Jolene followed the speech class into my drama class the next semester; Mike followed another drama, Lisa Somebody. It’s okay Mike; we missed your talent, but we struggled on without you.
So how often do you get to teach two classes full of creative and imaginative students in one year? Jolene, Lisa Lockett, and a cast of others became a production team to breath life into Thornton Wilder’s Our Town. Lisa memorized half the lines of the play for her role of The Stage Manager. She didn’t biff a line! Jolene became Emily, the dramatic center and driving force of the entire play. I have produced the play dozens of times; I have seen the play professionally produced several times; I have never seen an Emily as perfect as Jolene’s characterization. She was sheer magic!
Two years ago, at the end of my third hour American Literature class, I took out my cell phone, put it on speaker, and speed-dialed Jolene at home. She answered and I asked her, with no introduction, “Emily, what are the most important lessons you remember from our production of Our Town twenty years ago?” Jolene’s response spoke point for point to every major theme I had just taught that class the preceding month.
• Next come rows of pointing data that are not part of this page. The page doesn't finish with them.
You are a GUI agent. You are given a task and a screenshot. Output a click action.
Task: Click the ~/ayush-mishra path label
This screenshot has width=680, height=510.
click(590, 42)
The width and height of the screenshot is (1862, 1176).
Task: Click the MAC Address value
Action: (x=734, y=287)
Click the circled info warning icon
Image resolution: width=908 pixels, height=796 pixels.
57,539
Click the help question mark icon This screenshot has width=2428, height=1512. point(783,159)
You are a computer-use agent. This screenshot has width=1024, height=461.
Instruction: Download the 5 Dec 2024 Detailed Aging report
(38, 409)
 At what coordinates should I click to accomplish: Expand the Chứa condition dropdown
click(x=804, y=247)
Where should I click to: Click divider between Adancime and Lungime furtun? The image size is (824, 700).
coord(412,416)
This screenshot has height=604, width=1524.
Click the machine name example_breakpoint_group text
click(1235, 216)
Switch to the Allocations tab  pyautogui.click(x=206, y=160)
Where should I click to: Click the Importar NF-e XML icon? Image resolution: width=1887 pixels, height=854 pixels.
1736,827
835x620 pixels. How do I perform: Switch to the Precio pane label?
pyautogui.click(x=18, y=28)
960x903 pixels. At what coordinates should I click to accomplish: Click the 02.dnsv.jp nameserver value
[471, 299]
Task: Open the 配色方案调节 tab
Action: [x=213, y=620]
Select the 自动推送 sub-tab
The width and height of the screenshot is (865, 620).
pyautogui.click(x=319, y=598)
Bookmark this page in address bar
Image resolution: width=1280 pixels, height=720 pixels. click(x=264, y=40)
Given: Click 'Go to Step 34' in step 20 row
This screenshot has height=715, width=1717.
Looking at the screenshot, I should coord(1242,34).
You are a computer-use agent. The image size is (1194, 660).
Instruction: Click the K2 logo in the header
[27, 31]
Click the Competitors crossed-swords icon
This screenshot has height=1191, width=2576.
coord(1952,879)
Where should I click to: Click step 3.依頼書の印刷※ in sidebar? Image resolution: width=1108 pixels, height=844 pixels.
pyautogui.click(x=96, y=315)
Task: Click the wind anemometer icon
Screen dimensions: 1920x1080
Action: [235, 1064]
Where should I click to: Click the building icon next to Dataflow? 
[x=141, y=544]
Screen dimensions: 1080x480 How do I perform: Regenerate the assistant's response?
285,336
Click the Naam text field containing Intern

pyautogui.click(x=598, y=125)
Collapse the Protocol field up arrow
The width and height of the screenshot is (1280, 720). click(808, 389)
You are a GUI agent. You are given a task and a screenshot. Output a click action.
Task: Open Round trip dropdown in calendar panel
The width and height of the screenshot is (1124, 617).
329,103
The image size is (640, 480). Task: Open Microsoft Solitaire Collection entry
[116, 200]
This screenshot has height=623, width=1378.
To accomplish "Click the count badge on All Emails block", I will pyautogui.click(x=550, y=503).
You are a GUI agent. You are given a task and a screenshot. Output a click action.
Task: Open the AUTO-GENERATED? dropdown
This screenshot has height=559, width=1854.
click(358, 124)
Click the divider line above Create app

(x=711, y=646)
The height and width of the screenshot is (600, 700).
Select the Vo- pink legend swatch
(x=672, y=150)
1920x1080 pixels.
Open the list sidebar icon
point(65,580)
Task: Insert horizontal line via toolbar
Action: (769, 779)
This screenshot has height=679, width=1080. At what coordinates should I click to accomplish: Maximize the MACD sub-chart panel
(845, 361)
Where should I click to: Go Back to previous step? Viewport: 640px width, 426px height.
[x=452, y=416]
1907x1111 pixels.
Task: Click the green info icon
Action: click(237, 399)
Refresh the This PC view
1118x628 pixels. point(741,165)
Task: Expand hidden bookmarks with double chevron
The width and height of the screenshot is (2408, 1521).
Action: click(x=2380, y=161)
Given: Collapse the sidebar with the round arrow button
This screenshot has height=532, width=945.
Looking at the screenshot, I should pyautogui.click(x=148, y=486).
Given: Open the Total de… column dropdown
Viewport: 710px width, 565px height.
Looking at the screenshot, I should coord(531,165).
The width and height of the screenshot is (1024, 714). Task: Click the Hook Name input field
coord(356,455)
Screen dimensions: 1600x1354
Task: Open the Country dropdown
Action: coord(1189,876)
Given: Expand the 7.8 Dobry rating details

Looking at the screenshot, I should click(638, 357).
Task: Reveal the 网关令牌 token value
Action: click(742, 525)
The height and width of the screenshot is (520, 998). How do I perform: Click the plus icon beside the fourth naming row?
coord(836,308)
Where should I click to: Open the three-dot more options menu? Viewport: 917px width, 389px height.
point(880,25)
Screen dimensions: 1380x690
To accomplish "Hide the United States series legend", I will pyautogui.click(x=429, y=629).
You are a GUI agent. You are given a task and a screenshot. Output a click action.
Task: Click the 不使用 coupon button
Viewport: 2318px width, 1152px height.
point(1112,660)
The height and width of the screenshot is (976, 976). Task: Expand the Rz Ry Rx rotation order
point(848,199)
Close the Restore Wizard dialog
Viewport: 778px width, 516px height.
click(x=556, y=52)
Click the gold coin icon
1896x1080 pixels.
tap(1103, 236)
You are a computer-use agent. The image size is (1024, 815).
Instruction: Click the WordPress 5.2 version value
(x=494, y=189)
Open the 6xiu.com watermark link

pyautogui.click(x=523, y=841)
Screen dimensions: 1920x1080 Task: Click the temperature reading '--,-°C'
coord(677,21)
There was an audible gasp and then clapping for how well Jolene remembered every important lesson and how she had incorporated those lessons into her life each day. Those students will never forget that class!
I could only guess at what success lay ahead of Jolene. She has lived a charmed existence as a French teacher, a Math teacher, a wonderful wife, a house-designer, a lover of dogs, an Amazon-published author, the mother of two gifted, creative, and energetic children: Emma and Jack, and the daughter of two very proud parents: Jim and Jamie Bagley. I count her as one of my best friends who just happens to be my newly-appointed writing mentor.
Jolene delivered the 2014 CTHS commencement speech as a personal favor to me, and to our principal, Mark Okeson. The applause for her masterful and carefully crafted speech was long and genuine. Jolene made everyone look great that day!
Frequently, Jolene and I chat about books, writing, raising and loving our children, loving dogs, the joys of marriage, the curiosities of religion, and just about every topic imaginable. No filters exist in our conversation. We don’t finish each other’s sentences, but I admire her sentences; we both have to reign in our own enthusiasm in order to hear each other’s thoughts. I have few friends, but I have only good friends: I count Jolene’s friendship as one of the greatest gifts I have received from my long teaching career. Jolene makes me believe in good Karma.
Jolene and I have the relationship every teacher and student should have: we have remained friends for almost twenty-five years; we will continue to do so for many years to come.